Als ich ins Zimmer trete, die Schlüsselkarte in den Kartenslot stecke, gehen die Lichter an und der Fernseher, auf dem Bildschirm ein knisterndes Kaminfeuer. Ich stelle den Koffer auf den weichen Teppich, ziehe die Jacke aus, den verschwitzten Wollpullover, lasse mich aufs Bett sinken, ziehe mir die FFP2-Maske vom Gesicht. Langsam geht es wieder, es muss das Frühlingswetter sein, nichts weiter.
Die Flammen, die glühenden Scheite, sie sind grobkörnig und verpixelt. Ich suche nach der Fernbedienung, weil mir dieses eindringliche Knistern und Knacken auf die Nerven geht, mich irgendwann sogar beunruhigt; einmal denke ich, während ich unter der Decke nachsehe, unterm Bett, zwischen den Zeitungen, dass auch dieser alberne Luxus die Waffen finanziert, die Bomben, dann denke ich, dieser Gedanke ist zu nichts zu gebrauchen, ist selbst schon ein Luxus und dekadent, dann denke ich, dass ich aufhören möchte zu denken, was aber nur der nächste Gedanke ist, ziehe schließlich den Stromstecker vom TV-Gerät. Später sitze ich da, scrolle durch einen Thread eines Militärexperten, er schreibt, Hiroshima sei heute eine lebenswerte Stadt.
Durch die Lamellen der Jalousie linse ich hinaus, überblicke die Dächer der Stadt, sehe die Universitätskirche, das Gewandhaus, bald auch das Völkerschlachtdenkmal, es ist näher, als ich dachte.
Ich gehe auf und ab, die vier Schritte zwischen Tür und Fenster, esse dabei eine Banane, dann eine zweite, grüble darüber, wie die Veranstaltung wohl verlaufen wird, was wohl gefragt werden wird und was ich antworten können werde. Später dann, als ich die letzte Passage gelesen, den Applaus abgewartet und dabei höflich ins Publikum genickt habe, als ich einen Schluck Wasser aus dem Glas genommen und es im Mund herumgehen lassen habe, später also eine Frage, die eigentlich nichts mit der Ukraine zu tun hat, meine Antwort aber schon.

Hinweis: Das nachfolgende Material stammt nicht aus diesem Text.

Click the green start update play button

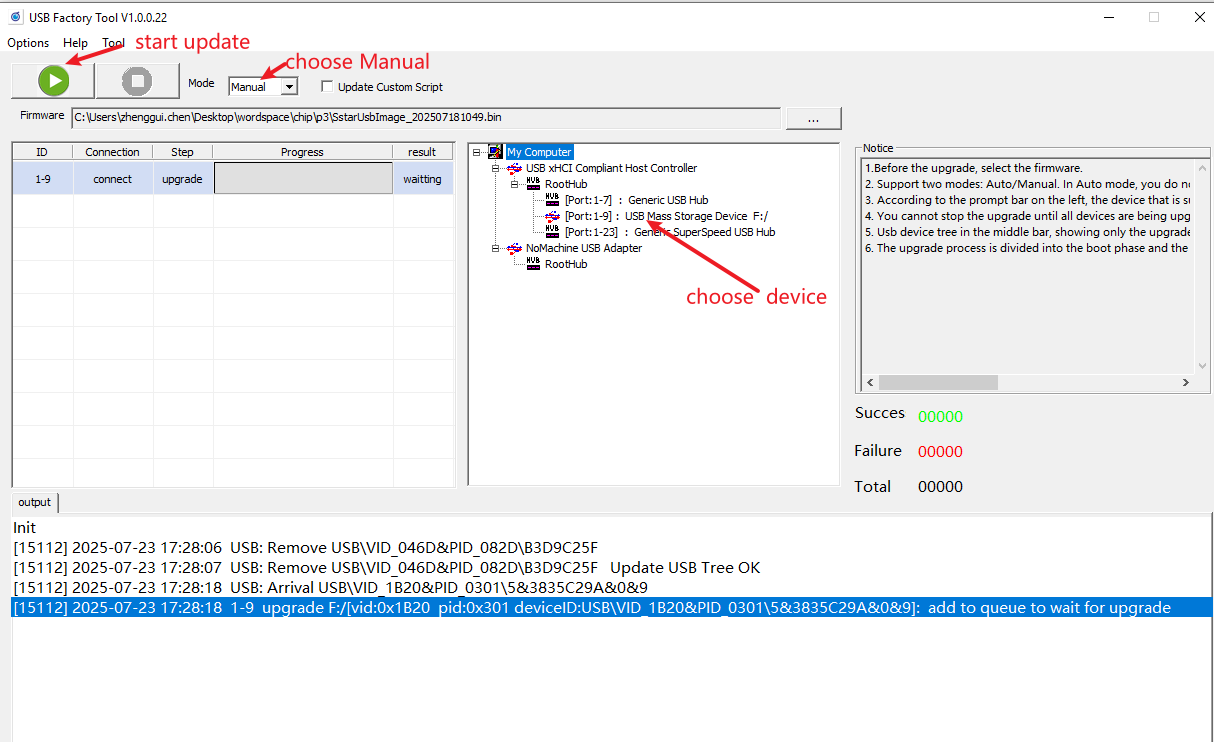pyautogui.click(x=53, y=81)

Nachts mache ich einen Test, er ist negativ. Ich fotografiere ihn, als würde ich mir das Ergebnis noch einmal angucken wollen, weil ich mir zwischenzeitlich nicht mehr glaube, meiner Erinnerung oder was von ihr geblieben sein wird; ich mache das manchmal, ohne mir diese Aufnahmen je wieder anzusehen, aber es beruhigt mich zu wissen, dass ich es könnte, sollte ich mir später misstrauen.

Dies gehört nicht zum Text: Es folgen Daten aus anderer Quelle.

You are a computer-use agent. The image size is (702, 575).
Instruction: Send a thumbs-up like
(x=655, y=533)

Tags darauf in der Montagehalle, ich gehe von Tisch zu Tisch, schaue mir die Bücherstapel an, die Hefte und Broschüren, über uns ein Deckenkran mit Kabine. Draußen sagt jemand, ein Mannequin habe darin gesessen, ich sage, ach echt? Später erinnere ich mich an dieses Mannequin, es trägt Warnweste, einen Helm, vielleicht auch einen orangefarbenen Gehörschutz, es steht mir deutlich vor Augen, dabei habe ich es nie gesehen.
Im Zug eine ältere Frau mit schief sitzendem Mundnasenschutz, sie vertreibt erst mich und dann alle anderen, die meinen reservierten Sitzplatz einzunehmen versuchen, sie sagt, sie sei alt und gefährdet, sie ruft, wo ist der Schaffner, sie will sich beschweren, weil der Zug so voll ist, es ist unverantwortlich, dass der Zug so voll ist, sie wäre nie eingestiegen, hätte sie gewusst, wie voll der Zug sein würde. Ein paar Reihen weiter winkt mich ein Typ heran, zieht dabei seinen Rucksack vom Polster neben sich, er trägt Jogginghose und Kapuzenpullover, bald legt er seinen Kopf auf den Ausklapptisch, schläft ein, so lautlos, so regungslos, dass ich mich sorge, ihn einen Moment beobachte, ganz genau beobachte, nur um sicherzugehen, dass er noch atmet. Auf seinem Rücken ein Schriftzug: We belong in this world together.